Last Update: 06/03/2026 at 6:25 AM EST

Morning Briefing: Privacy

Wednesday, May 20, 2026

May 20, 2026

Biometric Lawsuits Spread as Breach Fallout Widens

Yesterday did not produce a major new privacy rule, but it did bring several concrete disputes with real compliance consequences. The clearest legal movement was around biometric data: Disney was hit with a proposed class action over facial-recognition entry at Disneyland, with the suit alleging inadequate disclosure and arguing guests should have been asked for written opt-in consent. In Illinois, nine new lawsuits accuse Google, Amazon, Apple, Meta, Microsoft and other AI companies of using recorded voices to train voice models without the written consent required under the state’s biometric law.

Breach news remained the harder operational story. NYC Health + Hospitals said a cyberattack tied to a flaw at an unnamed third-party vendor affected about 1.8 million people, and reports said the exposed data included medical information, insurance details, IDs, geolocation, and fingerprint and palm-print records. In schools, the Canvas incident kept spreading into practical response work, with districts taking systems offline or disconnecting them from student-information systems while officials urged families to monitor accounts and consider credit freezes for children. Lee University’s $1.75 million breach settlement added a reminder that these incidents keep turning into direct financial exposure.

Automated license plate readers also kept drawing local resistance. Renton paused its Flock program for more council review after Washington tightened state restrictions, Troy’s dispute escalated over approval and transparency, and Bandera, Texas voted to end its contract after sustained resident opposition.
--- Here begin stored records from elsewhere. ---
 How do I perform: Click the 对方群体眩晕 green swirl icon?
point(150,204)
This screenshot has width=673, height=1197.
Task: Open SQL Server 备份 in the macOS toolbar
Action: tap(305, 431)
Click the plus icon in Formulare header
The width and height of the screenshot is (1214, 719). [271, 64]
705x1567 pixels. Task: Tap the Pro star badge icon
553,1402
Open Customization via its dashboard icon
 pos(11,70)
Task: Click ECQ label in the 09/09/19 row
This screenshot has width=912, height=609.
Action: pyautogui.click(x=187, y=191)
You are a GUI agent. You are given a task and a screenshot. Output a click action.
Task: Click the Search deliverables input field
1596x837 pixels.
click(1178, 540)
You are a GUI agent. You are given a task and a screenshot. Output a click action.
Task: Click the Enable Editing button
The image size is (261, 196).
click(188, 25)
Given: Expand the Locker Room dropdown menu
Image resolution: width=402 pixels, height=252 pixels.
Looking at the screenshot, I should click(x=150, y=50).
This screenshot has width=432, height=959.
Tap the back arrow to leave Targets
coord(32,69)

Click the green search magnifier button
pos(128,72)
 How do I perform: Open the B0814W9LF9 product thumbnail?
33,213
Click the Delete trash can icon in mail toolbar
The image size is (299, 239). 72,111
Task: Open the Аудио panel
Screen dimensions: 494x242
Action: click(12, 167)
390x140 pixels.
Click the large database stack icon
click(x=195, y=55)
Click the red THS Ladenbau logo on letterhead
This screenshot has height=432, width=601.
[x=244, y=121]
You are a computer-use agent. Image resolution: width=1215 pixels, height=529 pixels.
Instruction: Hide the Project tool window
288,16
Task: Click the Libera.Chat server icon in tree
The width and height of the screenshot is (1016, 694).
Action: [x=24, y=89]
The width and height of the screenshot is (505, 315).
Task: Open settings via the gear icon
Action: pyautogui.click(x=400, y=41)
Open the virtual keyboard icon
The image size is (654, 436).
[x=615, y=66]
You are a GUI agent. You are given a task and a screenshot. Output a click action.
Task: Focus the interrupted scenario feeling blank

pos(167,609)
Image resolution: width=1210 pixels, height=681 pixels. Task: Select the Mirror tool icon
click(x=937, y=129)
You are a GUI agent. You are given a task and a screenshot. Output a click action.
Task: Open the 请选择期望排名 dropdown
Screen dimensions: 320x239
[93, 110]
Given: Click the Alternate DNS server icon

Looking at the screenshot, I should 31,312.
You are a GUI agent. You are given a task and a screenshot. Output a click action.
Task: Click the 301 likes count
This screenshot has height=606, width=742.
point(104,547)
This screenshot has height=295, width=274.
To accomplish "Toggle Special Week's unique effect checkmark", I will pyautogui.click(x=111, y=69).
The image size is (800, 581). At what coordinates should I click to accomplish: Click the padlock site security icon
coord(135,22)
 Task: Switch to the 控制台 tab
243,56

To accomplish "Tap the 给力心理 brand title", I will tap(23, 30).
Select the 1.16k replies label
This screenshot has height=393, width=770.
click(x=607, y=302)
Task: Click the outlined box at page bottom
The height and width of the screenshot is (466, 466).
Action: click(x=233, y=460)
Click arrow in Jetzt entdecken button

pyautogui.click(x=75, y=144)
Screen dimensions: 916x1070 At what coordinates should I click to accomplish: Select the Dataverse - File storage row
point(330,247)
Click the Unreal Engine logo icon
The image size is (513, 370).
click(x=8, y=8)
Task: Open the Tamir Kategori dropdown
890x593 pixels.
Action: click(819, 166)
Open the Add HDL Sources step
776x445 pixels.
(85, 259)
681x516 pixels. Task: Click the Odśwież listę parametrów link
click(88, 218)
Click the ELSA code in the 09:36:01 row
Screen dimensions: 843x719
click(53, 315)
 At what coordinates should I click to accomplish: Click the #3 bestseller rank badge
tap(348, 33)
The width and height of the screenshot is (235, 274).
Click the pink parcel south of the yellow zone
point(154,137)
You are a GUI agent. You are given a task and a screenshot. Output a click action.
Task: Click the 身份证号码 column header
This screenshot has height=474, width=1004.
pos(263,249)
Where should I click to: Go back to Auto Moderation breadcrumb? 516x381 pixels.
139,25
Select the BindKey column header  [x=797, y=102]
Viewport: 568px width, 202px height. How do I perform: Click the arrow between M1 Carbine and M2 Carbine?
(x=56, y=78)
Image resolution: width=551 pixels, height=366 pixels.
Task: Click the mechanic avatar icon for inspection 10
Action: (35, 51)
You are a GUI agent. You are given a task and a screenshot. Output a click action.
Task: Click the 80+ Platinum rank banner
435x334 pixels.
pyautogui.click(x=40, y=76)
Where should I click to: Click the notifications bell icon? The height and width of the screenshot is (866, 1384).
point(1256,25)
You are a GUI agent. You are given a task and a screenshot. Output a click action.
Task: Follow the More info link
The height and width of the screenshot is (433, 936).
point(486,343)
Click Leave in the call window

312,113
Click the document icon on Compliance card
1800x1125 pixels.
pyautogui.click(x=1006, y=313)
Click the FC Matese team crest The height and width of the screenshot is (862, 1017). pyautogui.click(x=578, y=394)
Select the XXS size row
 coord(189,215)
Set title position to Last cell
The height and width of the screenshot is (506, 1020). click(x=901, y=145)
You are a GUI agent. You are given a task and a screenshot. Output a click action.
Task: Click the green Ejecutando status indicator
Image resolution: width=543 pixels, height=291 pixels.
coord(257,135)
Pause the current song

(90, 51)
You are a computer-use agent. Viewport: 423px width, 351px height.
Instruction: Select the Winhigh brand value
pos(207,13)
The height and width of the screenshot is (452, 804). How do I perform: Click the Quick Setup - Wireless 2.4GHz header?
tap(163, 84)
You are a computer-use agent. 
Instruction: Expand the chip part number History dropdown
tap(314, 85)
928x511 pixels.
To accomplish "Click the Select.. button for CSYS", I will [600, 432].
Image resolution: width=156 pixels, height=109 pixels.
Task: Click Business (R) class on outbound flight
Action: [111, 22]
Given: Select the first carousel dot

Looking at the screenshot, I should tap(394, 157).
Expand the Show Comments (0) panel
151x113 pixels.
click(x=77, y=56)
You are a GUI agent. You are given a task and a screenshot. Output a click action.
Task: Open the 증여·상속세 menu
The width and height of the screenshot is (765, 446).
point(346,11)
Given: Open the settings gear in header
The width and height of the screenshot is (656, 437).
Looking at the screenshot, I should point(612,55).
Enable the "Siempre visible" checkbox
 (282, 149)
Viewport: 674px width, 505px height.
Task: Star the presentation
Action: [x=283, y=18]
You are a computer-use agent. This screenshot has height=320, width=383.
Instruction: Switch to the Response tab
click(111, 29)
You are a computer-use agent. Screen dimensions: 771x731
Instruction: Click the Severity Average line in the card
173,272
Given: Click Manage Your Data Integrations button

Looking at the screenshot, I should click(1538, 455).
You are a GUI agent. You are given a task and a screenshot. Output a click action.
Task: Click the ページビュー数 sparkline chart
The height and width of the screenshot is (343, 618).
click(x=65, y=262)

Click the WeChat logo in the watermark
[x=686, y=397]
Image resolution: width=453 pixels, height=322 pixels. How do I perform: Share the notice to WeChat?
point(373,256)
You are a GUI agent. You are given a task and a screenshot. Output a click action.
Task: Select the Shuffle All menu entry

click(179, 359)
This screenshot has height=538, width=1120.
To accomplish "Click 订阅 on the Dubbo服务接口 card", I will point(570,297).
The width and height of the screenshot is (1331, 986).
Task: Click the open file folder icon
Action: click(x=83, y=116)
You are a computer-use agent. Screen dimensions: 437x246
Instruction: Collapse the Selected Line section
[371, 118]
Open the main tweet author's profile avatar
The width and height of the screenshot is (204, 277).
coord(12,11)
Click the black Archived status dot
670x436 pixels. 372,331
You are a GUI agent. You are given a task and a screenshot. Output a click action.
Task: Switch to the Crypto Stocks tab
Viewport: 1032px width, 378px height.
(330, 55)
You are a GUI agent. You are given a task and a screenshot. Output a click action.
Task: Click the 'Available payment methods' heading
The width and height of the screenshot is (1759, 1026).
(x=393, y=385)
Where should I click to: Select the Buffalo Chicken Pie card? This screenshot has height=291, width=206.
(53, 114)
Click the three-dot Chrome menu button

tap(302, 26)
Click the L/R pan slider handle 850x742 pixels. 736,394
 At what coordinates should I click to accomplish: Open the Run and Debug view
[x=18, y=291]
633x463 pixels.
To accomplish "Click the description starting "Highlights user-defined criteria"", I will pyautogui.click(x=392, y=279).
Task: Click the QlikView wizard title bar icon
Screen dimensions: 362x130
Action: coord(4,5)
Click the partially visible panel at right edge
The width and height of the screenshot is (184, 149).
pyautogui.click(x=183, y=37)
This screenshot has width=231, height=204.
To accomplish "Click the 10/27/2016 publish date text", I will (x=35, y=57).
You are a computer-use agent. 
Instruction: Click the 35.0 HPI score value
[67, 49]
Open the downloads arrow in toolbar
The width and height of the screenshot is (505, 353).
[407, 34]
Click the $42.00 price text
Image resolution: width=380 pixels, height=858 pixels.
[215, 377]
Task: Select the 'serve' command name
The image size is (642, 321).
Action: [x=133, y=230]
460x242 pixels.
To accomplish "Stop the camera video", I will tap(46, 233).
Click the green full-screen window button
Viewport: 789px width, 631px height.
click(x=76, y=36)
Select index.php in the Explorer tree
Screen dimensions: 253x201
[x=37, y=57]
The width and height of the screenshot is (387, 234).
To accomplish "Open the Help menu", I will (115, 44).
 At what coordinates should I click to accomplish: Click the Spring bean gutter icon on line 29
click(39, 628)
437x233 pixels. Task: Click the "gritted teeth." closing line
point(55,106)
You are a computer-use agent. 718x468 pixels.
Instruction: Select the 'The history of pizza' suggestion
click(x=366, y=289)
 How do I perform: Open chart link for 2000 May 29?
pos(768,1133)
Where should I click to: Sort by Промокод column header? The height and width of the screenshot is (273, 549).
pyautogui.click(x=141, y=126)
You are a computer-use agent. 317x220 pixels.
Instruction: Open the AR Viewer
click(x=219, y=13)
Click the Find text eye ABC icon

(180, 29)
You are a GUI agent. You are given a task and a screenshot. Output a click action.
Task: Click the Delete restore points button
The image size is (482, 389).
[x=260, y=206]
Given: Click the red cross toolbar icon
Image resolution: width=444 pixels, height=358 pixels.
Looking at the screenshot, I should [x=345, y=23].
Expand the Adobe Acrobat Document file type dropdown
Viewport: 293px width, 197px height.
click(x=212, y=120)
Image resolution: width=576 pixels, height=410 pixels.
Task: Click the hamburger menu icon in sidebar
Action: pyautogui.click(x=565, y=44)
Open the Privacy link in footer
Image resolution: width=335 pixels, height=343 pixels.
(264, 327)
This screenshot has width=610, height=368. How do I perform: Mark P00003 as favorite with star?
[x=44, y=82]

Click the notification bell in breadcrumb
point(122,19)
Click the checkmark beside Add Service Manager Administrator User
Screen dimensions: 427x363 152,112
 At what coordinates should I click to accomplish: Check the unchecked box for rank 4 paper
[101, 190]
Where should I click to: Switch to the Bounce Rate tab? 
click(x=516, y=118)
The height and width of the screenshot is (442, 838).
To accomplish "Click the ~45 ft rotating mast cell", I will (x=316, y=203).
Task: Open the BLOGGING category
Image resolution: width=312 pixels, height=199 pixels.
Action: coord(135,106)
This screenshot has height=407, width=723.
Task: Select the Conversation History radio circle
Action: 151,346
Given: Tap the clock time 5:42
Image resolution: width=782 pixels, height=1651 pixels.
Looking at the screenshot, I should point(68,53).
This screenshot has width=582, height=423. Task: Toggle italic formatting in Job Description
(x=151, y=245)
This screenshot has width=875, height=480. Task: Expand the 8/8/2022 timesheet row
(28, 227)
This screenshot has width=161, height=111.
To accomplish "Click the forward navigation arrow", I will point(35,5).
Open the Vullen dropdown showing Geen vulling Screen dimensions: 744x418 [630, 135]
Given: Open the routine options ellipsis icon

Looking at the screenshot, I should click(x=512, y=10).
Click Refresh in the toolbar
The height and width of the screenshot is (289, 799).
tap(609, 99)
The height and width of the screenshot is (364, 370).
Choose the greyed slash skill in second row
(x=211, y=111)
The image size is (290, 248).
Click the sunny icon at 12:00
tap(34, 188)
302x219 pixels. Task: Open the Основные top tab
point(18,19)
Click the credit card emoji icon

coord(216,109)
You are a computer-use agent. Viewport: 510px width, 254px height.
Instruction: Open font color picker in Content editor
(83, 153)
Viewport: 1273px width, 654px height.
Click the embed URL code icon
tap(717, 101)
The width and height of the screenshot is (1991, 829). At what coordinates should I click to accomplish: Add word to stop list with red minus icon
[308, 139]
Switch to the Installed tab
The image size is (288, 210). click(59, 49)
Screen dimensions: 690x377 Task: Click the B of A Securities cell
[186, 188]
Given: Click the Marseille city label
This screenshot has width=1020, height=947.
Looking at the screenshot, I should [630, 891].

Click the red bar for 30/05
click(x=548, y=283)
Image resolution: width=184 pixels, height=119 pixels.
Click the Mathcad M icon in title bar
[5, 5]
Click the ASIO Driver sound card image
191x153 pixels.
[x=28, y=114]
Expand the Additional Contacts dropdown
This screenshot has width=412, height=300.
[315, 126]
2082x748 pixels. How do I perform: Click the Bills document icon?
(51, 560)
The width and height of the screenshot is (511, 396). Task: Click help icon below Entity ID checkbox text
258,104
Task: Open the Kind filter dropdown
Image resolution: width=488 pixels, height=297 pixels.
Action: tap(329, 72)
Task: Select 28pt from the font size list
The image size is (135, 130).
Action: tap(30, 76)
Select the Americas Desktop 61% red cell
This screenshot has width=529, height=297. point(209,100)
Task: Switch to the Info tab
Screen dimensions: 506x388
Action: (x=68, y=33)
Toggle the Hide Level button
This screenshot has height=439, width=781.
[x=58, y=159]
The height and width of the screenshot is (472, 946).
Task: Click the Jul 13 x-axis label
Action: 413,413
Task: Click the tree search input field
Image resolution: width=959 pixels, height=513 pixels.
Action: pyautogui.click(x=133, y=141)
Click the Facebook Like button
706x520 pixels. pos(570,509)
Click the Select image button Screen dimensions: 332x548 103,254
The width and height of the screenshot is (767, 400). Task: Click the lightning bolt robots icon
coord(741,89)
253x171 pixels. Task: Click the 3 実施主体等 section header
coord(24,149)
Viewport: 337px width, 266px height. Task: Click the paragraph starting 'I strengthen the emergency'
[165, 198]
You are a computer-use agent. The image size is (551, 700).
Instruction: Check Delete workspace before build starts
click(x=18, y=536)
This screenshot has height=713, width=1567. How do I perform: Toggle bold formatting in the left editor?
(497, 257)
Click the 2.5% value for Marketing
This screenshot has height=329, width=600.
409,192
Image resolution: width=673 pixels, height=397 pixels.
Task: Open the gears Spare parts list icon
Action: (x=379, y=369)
That extends a pattern visible in recent weeks: some of the most immediate privacy rules are being set through procurement fights, retention limits, and local public scrutiny rather than new federal law.

Key Points

  • Disney faces a proposed class action alleging inadequate disclosure and consent around facial-recognition park entry.
  • Nine Illinois BIPA suits target major tech and AI companies over alleged voiceprint use in model training.
  • NYC Health + Hospitals linked a breach affecting about 1.8 million people to a third-party vendor flaw, with reports of medical, identity, location, and biometric data exposure.
  • Canvas breach fallout prompted school districts to review integrations, restore systems cautiously, and advise families to monitor or freeze children’s credit.
  • Flock ALPR programs were paused, contested, or canceled in multiple cities, extending pressure on local surveillance deployments.

Implications

Biometric privacy risk is widening beyond police and workplace disputes into consumer entry systems and AI training datasets.

Vendor governance remains a frontline privacy control, especially where health, student, or biometric data are involved.

Organizations deploying surveillance tools should expect procurement, transparency, and retention practices to draw nearly as much scrutiny as the technology itself.

Things to watch

Watch

Whether the Disney and Illinois BIPA cases survive early motions and shape how courts treat facial scans and training-use voice data.

Watch

More detail from NYC Health + Hospitals and its vendor on scope, root cause, and notification obligations.

Watch

Whether more cities pause or unwind Flock deployments as state rules tighten and public opposition grows.